**Task prompt**
When the line containing "You are a GUI" appears in the entries below, begin printing there and stop after the line containing "This screenshot has height=536, width=637."; print each of those lines exactly and no other line.

== Available records ==

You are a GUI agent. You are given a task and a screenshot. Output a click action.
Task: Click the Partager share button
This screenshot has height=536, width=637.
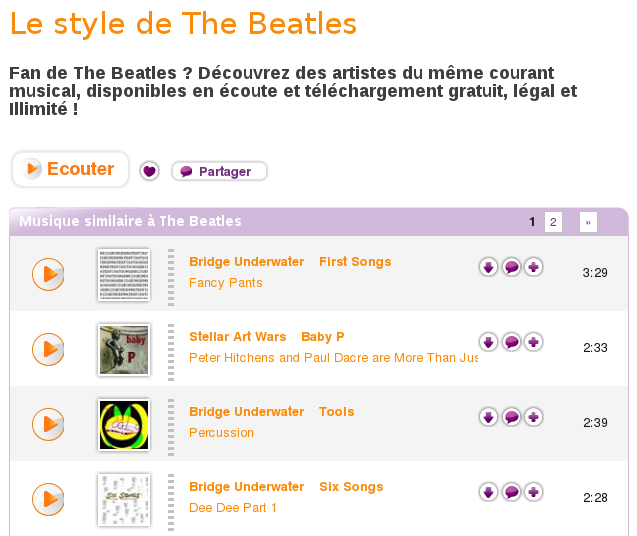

===
== Available records ==

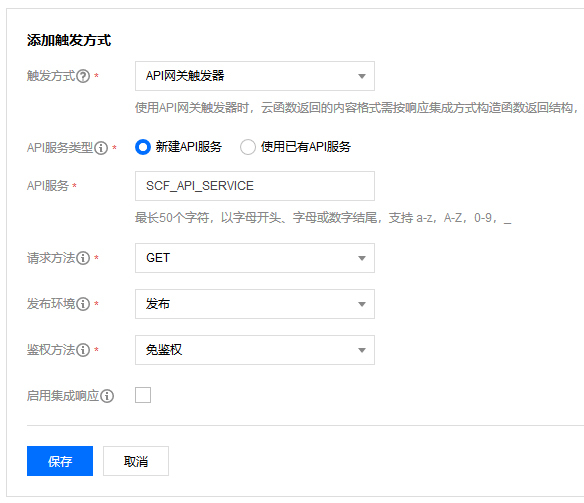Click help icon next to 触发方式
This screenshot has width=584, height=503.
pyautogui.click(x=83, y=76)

===

**Problem solution**
You are a GUI agent. You are given a task and a screenshot. Output a click action.
Task: Click the Partager share button
This screenshot has height=536, width=637.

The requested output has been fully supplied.